- Instructions to follow -
Report every line below that has the string "with" in it.

- Data shown -

• • •

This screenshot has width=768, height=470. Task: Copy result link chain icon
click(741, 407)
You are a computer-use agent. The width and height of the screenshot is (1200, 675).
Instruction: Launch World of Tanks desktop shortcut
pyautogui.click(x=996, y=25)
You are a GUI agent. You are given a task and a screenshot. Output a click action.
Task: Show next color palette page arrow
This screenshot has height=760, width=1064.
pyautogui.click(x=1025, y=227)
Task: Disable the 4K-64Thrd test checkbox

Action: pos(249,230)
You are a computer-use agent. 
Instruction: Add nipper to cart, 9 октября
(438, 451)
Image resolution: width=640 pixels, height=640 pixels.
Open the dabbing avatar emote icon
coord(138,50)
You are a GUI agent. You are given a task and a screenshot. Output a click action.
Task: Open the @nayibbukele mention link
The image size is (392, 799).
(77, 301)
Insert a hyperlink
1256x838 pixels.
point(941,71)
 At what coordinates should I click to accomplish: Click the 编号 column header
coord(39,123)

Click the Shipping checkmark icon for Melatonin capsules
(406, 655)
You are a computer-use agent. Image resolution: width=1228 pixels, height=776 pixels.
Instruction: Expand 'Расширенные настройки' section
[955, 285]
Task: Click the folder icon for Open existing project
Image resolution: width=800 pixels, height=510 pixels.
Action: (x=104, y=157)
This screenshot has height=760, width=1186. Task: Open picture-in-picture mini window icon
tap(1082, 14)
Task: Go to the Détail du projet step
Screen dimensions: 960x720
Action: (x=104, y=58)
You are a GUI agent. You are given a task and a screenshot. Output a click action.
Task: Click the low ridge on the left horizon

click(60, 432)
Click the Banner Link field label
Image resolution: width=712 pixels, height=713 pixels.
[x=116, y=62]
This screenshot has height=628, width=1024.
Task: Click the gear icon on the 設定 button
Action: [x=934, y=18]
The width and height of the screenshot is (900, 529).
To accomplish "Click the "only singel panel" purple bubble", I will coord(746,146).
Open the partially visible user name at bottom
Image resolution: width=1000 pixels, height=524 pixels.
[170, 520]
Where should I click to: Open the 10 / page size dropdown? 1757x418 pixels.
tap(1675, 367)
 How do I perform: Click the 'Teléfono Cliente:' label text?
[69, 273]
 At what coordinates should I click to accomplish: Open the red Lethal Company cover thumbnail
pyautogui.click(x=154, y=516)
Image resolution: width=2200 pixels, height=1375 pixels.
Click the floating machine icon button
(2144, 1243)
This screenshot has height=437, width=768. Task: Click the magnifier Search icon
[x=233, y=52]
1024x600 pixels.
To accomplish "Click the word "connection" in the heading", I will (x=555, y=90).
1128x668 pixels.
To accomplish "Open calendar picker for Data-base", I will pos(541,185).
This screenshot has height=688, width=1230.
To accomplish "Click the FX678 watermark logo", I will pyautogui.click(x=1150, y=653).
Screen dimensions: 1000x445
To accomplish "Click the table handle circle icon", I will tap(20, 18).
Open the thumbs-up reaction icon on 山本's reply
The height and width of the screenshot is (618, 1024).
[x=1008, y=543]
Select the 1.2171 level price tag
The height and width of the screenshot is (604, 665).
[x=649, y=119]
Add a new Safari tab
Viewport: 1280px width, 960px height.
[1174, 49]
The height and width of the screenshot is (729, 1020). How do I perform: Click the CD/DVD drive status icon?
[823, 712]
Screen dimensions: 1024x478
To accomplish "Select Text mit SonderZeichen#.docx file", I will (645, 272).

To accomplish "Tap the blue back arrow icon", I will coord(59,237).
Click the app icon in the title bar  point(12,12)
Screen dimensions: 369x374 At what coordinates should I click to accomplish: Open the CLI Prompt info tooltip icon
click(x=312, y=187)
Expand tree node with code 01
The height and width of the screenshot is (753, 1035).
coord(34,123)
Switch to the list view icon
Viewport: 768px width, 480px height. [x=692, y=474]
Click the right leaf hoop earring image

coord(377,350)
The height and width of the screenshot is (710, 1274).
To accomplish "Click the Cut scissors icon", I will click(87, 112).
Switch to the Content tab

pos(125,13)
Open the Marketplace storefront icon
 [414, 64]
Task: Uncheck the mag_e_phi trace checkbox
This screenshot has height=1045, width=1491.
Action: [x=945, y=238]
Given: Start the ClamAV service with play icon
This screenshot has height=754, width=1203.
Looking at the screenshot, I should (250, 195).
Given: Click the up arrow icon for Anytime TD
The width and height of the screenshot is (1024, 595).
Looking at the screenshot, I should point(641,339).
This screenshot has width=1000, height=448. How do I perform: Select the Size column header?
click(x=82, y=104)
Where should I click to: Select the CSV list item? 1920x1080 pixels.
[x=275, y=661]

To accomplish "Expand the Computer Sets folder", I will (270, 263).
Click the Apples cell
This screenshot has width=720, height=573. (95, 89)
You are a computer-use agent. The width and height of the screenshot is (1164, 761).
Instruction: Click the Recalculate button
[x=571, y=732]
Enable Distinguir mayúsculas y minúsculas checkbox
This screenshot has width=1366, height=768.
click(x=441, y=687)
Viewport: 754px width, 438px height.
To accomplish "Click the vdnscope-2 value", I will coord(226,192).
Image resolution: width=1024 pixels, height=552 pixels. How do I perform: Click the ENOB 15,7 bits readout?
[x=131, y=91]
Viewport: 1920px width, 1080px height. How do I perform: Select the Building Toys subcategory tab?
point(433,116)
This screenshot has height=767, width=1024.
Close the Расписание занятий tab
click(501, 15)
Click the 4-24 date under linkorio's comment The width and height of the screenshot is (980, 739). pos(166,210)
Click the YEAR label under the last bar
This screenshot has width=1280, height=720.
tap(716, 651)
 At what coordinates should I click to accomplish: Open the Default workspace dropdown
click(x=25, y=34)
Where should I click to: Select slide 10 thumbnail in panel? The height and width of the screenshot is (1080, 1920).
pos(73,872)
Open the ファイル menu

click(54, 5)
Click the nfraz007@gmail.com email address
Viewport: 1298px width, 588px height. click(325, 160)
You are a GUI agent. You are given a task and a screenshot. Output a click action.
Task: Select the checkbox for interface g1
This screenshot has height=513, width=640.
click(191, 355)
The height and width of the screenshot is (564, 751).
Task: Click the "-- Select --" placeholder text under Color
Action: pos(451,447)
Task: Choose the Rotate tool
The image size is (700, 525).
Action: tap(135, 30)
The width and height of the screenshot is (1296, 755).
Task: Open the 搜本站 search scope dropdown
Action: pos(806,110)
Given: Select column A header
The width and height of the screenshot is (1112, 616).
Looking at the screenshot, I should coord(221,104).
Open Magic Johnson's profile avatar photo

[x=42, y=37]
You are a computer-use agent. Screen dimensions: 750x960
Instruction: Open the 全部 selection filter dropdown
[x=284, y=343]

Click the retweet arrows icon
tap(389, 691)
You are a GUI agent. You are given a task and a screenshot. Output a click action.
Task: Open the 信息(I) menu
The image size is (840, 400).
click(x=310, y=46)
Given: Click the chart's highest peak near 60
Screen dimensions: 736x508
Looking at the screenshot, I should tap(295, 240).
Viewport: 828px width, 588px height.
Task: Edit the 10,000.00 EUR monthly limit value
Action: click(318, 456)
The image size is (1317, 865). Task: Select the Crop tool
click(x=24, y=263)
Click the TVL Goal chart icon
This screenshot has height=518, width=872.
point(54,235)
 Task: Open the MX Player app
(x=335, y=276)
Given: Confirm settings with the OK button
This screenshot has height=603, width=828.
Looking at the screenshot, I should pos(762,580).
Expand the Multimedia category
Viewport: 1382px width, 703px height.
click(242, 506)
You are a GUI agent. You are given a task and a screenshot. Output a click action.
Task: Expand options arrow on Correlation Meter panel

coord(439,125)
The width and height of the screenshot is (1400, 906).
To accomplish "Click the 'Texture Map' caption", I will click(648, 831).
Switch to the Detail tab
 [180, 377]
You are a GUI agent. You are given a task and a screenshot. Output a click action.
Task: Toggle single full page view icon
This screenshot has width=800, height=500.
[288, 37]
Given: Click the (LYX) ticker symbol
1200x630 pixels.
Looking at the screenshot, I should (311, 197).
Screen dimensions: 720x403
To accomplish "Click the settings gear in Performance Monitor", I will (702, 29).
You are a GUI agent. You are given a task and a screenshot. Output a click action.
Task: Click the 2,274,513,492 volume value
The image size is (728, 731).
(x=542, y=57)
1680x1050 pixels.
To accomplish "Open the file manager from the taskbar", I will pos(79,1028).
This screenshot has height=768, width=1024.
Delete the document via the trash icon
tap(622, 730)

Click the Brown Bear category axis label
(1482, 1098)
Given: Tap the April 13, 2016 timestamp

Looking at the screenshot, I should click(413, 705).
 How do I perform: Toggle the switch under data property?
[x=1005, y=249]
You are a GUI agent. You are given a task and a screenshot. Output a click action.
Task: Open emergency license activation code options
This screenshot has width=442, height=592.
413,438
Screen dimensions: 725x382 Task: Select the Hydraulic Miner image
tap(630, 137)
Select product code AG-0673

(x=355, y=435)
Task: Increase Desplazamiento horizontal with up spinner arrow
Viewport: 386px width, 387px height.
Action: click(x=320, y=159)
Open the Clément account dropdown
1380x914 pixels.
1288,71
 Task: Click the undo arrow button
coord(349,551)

• • •

- Answer section -
Expand tree node with code 01
Given: Start the ClamAV service with play icon
Given: Confirm settings with the OK button
Task: Increase Desplazamiento horizontal with up spinner arrow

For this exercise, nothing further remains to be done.